When a job method returns a non-null value, Ratchet serializes it to JSON and stores it:
SELECT job_result, result_type
FROM scheduler_job
WHERE job_id = '01902c4e-c4f3-7b8a-9d3e-fedcba987654';
job_resultcontains the JSON representationresult_typecontains the fully qualified class name of the return value
If serialization fails (e.g., the return type is not JSON-serializable), a warning is logged but the job still counts as succeeded. The result is best-effort metadata, not a critical path.
What Is the Maximum Payload Size?
The default maximum payload size is 100 KB, controlled by RatchetOptions.builder().payload(p -> p.maxPayloadKb(...)).
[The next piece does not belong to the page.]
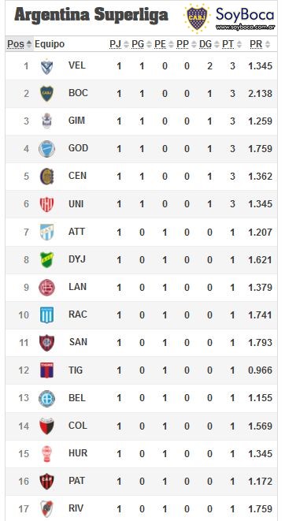Click the PG wins column header
The image size is (285, 521).
pos(142,44)
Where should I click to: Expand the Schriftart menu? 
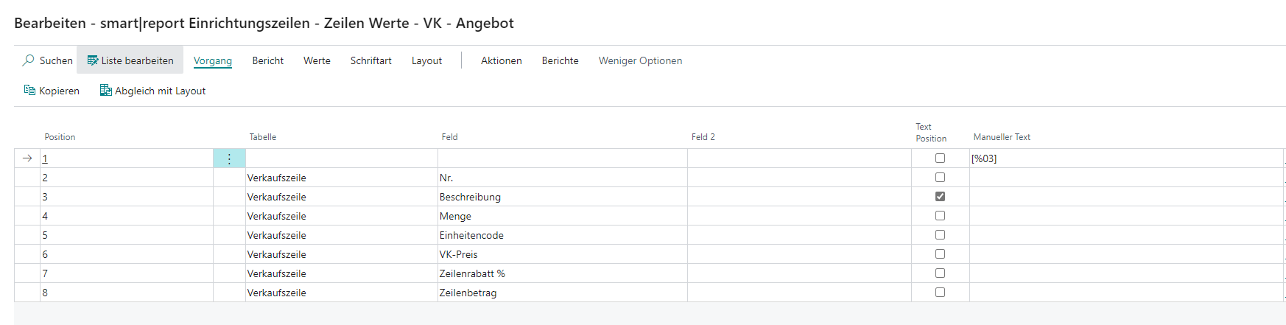(x=370, y=60)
The payload includes the serialized lambda descriptor (target class, method name, method descriptor, arguments).
If you need to pass large data to a job, pass a reference (e.g., a database ID or S3 key) rather than the data itself:
// Do this
scheduler.enqueue(() -> importService.processFile(fileId));
// Don't do this
scheduler.enqueue(() -> importService.processData(hugeByteArray));
How Does Job Archiving Work?
Completed jobs are automatically archived based on retention settings:
| Variable | Default | Purpose |
|---|---|---|
RATCHET_JOB_ARCHIVE_ENABLED | true | Enable/disable archiving |
RATCHET_JOB_RETENTION_DAYS | 90 | Days before completed jobs are archived |
RATCHET_JOB_ARCHIVER_CRON | 0 0 1 * * ? | When the archiver runs (1 AM daily) |
RATCHET_JOB_ARCHIVE_BATCH_SIZE | 1000 | Jobs archived per run |
The archiver moves jobs from scheduler_job to scheduler_job_archive, preserving all metadata. This keeps the active job table small for poller performance while retaining history for auditing.
Job logs have separate retention controlled by RATCHET_LOG_RETENTION_DAYS (default 30 days).